YOUR TASK: Pick out and copy each line of the material below that contains the word "column". Case counts.

EXERCISE MATERIAL:
--- Begin ---
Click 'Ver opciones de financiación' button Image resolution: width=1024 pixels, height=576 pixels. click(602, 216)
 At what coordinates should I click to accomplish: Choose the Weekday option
--- End ---
--- Begin ---
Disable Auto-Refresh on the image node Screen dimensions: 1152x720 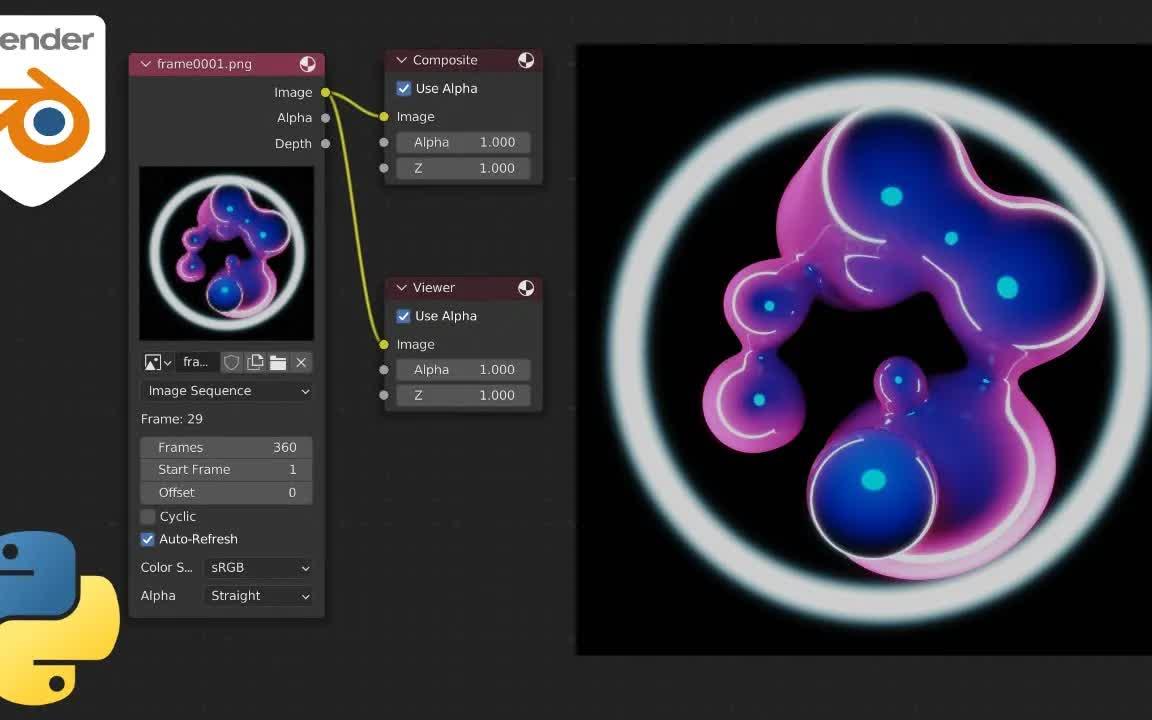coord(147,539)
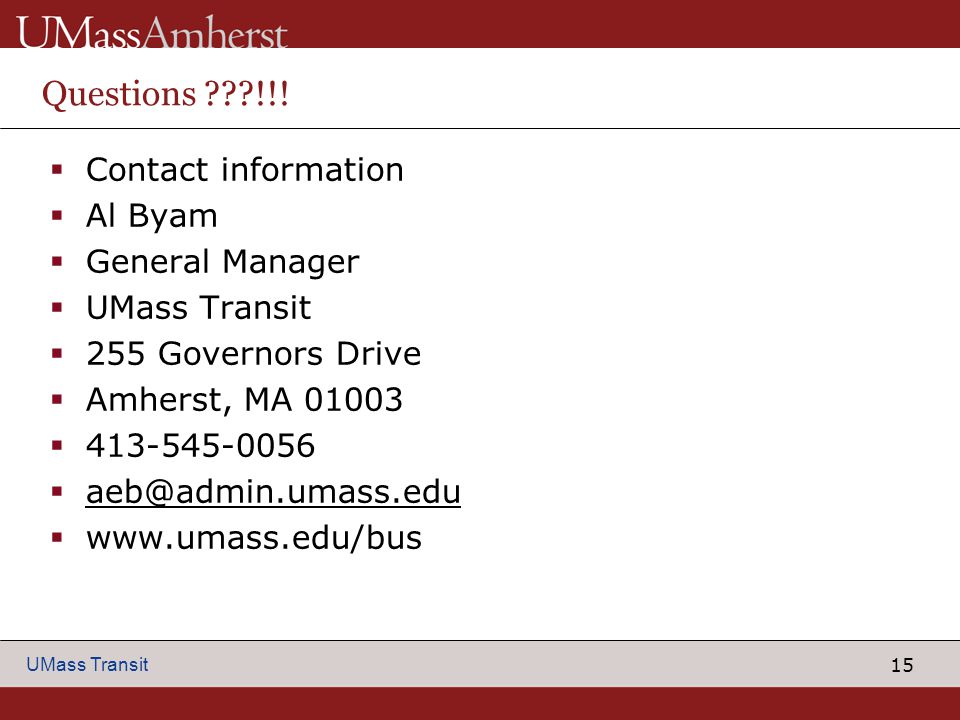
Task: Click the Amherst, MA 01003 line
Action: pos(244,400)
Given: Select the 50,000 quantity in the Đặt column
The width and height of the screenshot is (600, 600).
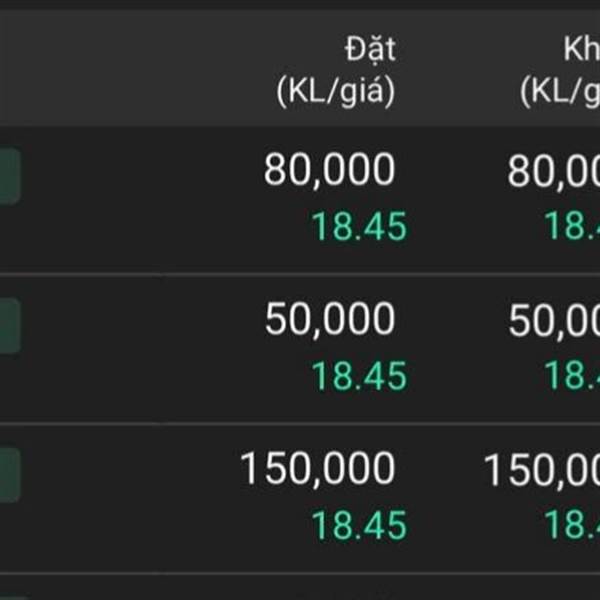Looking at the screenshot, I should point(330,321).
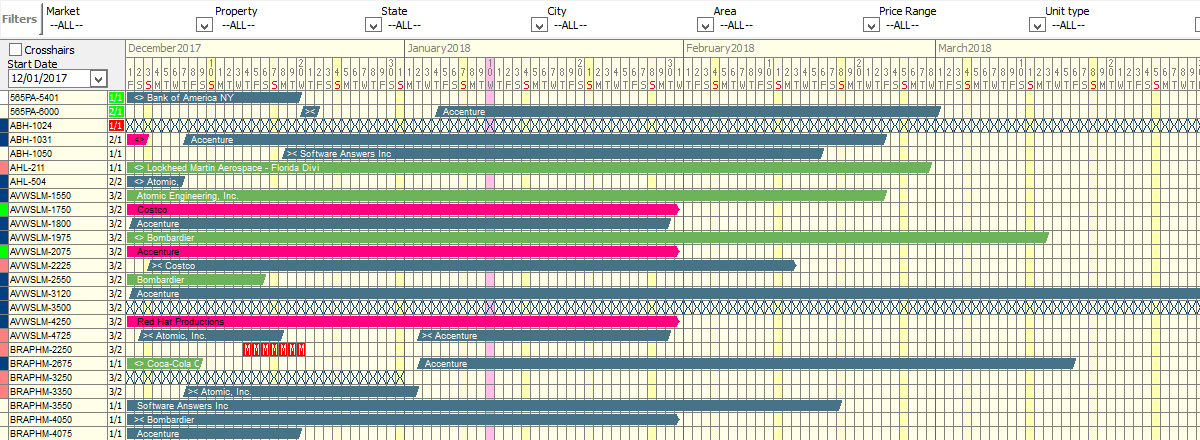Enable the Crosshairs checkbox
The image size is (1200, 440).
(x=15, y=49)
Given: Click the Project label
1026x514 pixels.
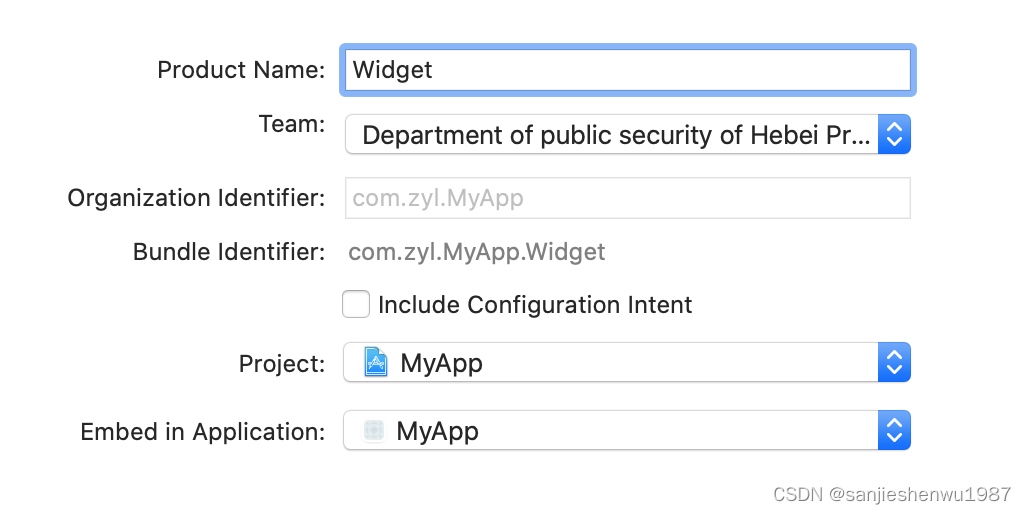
--- End ---
--- Begin ---
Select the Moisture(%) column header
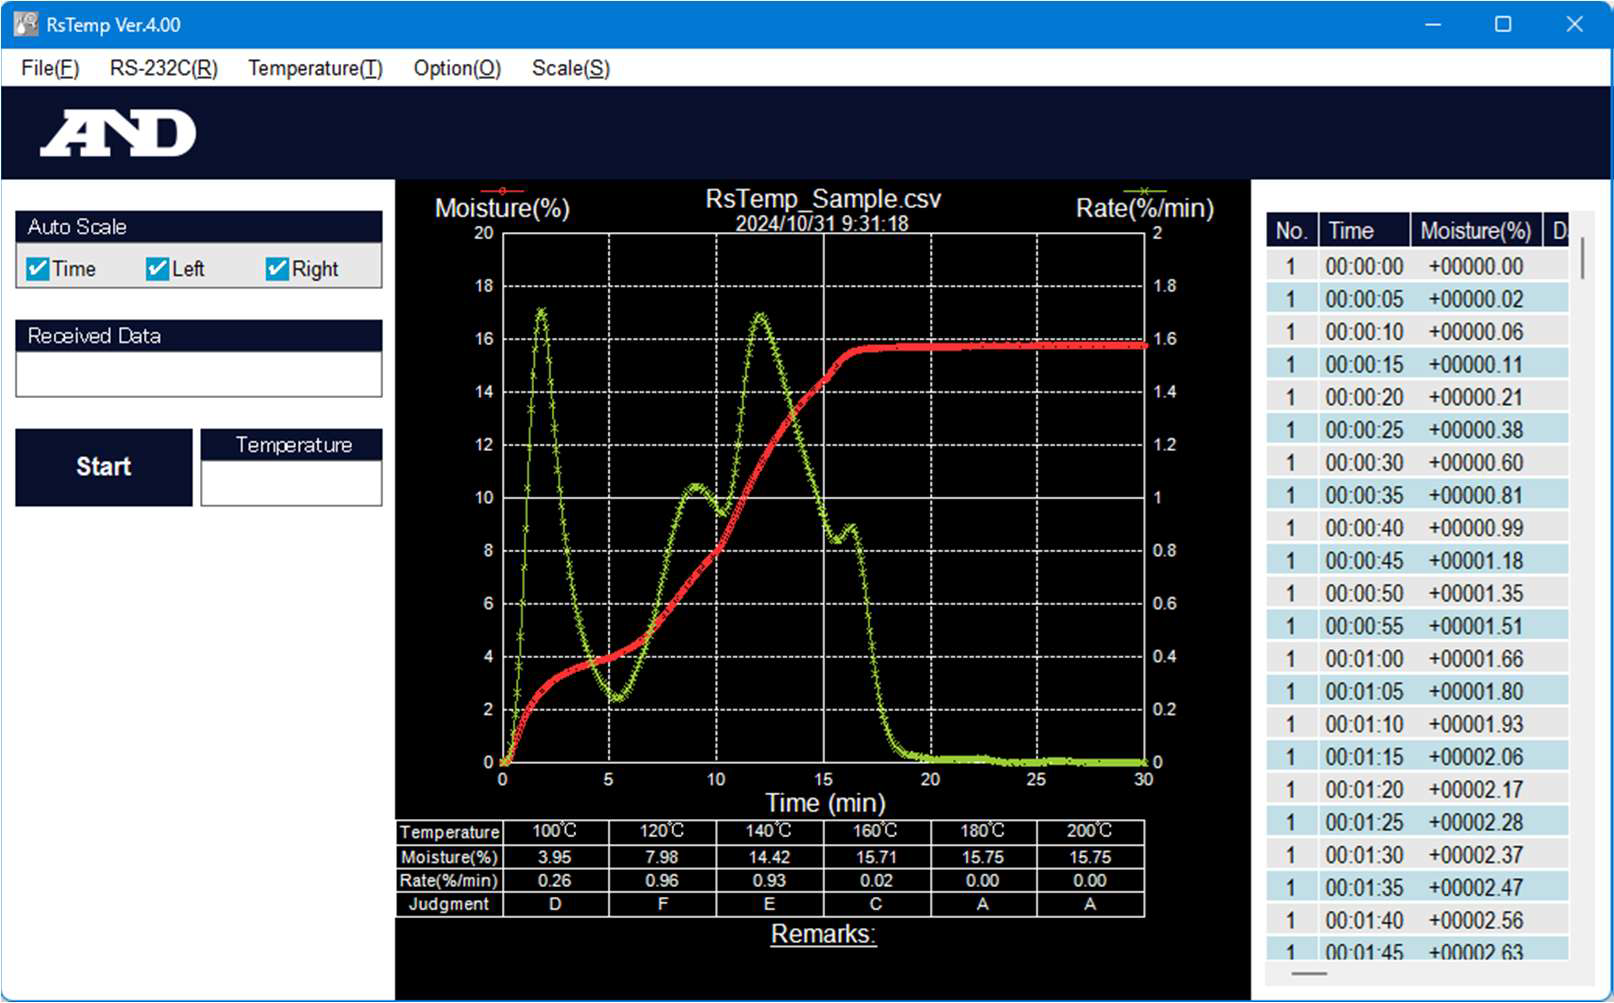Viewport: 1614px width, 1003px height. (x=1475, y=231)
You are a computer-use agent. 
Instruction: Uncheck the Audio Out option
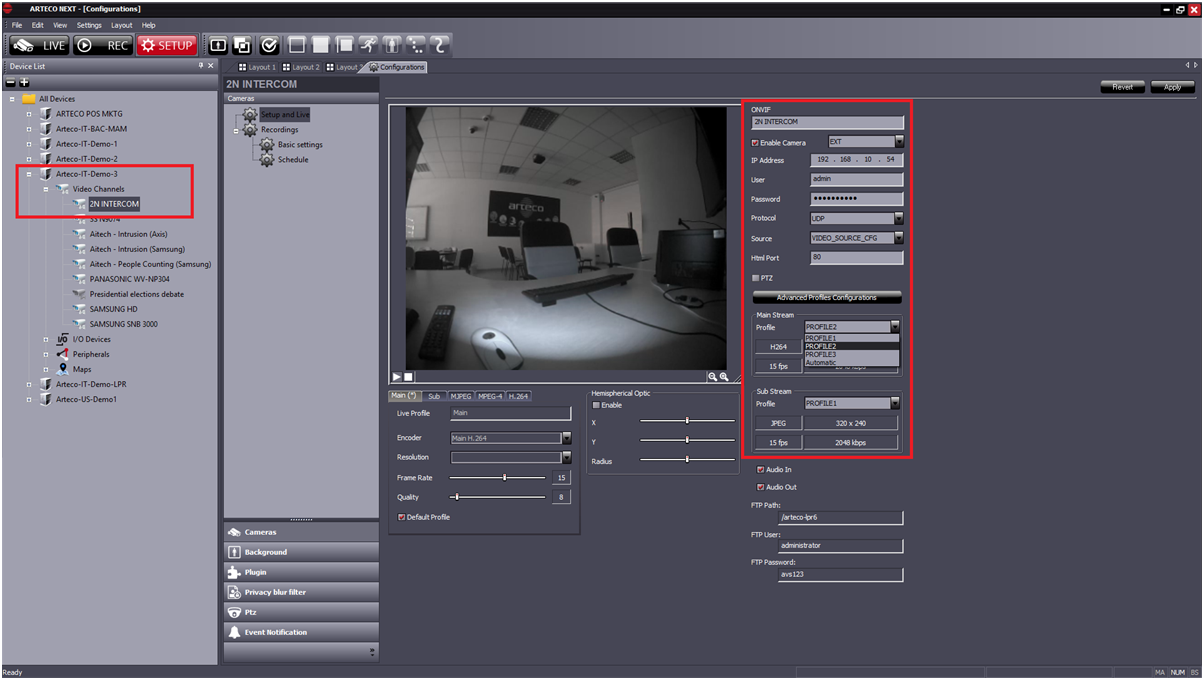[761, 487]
--- End ---
EXERCISE RESULT:
Given: Select the 50,000 quantity in the Đặt column
Select the Moisture(%) column header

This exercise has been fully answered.